Sad Cypress (Hercule Poirot 22) - Page 11

“Yes, I’ve been awake some time….”

“Oh, I didn’t know. I’d have—”

Mrs. Welman broke in:

“No, that’s all right. I was thinking—thinking of many things.”

“Yes, Mrs. Welman?”

The sympathetic look, the interested voice, made a tender look come into the older woman’s face. She said gently:

“I’m very fond of you, my dear. You’re very good to me.”

“Oh, Mrs. Welman, it’s you who have been good to me. If it hadn’t been for you, I don’t know what I should have done! You’ve done everything for me.”

“I don’t know… I don’t know, I’m sure…” The sick woman moved restlessly, her right arm twitched—the left remaining inert and lifeless. “One means to do the best one can; but it’s so difficult to know what is best—what is right. I’ve been too sure of myself always….”

Mary Gerrard said:

“Oh, no, I’m sure you always know what is best and right to do.”

But Laura Welman shook her head.

“No—no. It worries me. I’ve had one besetting sin always, Mary: I’m proud. Pride can be

the devil. It runs in our family. Elinor has it, too.”

Mary said quickly:

“It will be nice for you to have Miss Elinor and Mr. Roderick down. It will cheer you up a lot. It’s quite a time since they were here.”

Mrs. Welman said softly:

“They’re good children—very good children. And fond of me, both of them. I always know I’ve only got to send and they’ll come at any time. But I don’t want to do that too often. They’re young and happy—the world in front of them. No need to bring them near decay and suffering before their time.”

Mary said, “I’m sure they’d never feel like that, Mrs. Welman.”

Mrs. Welman went on, talking perhaps more to herself than to the girl:

“I always hoped they might marry. But I tried never to suggest anything of the kind. Young people are so contradictory. It would have put them off! I had an idea, long ago when they were children, that Elinor had set her heart on Roddy. But I wasn’t at all sure about him. He’s a funny creature. Henry was like that—very reserved and fastidious… Yes, Henry…”

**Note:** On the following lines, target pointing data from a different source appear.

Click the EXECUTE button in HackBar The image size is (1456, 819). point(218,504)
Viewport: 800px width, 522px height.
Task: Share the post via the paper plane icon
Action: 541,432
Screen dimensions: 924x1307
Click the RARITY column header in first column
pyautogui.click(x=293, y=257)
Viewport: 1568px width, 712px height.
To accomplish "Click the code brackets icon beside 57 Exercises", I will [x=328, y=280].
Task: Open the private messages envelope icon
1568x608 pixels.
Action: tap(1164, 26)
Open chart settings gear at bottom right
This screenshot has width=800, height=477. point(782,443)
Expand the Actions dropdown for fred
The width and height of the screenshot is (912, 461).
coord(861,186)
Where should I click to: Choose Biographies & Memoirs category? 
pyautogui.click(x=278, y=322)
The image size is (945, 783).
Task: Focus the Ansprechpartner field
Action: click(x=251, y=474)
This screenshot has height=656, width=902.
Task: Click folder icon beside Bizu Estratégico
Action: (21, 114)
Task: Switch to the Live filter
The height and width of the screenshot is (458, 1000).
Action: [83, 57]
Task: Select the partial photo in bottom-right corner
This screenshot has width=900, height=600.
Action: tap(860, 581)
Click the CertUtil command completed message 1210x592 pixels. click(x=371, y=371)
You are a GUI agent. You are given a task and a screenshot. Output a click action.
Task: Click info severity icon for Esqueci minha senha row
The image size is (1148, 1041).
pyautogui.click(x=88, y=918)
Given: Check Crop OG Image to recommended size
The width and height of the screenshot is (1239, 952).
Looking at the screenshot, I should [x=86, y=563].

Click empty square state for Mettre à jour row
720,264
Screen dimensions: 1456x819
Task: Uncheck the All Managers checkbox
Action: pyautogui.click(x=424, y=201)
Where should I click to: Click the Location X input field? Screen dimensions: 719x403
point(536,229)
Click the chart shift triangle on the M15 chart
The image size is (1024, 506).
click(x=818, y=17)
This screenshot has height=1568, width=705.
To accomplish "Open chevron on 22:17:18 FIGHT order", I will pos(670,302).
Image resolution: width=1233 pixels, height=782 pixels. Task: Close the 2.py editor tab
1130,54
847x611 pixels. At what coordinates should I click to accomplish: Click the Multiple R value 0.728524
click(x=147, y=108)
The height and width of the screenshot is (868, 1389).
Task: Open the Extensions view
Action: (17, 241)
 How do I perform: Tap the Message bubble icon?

She was silent for a little, thinking of her dead husband.

She murmured:

“So long ago…so very long ago… We had only been married five years when he died. Double pneumonia… We were happy—yes, very happy; but somehow it all seems very unreal, that happiness. I was an odd, solemn, undeveloped girl—my head full of ideas and hero worship. No reality…”

Mary murmured:

“You must have been very lonely—afterwards.”

“After? Oh, yes—terribly lonely. I was twenty-six…and now I’m over sixty. A long time, my dear…a long, long time…” She said with sudden brisk acerbity, “And now this!”

“Your illness?”

“Yes. A stroke is the thing I’ve always dreaded. The indignity of it all! Washed and tended like a baby! Helpless to do anything for yourself. It maddens me. The O’Brien creature is good-natured—I will say that for her. She doesn’t mind my snapping at her and she’s not more idiotic than most of them. But it makes a lot of difference to me to have you about, Mary.”

“Does it?” The girl flushed. “I—I’m so glad, Mrs. Welman.”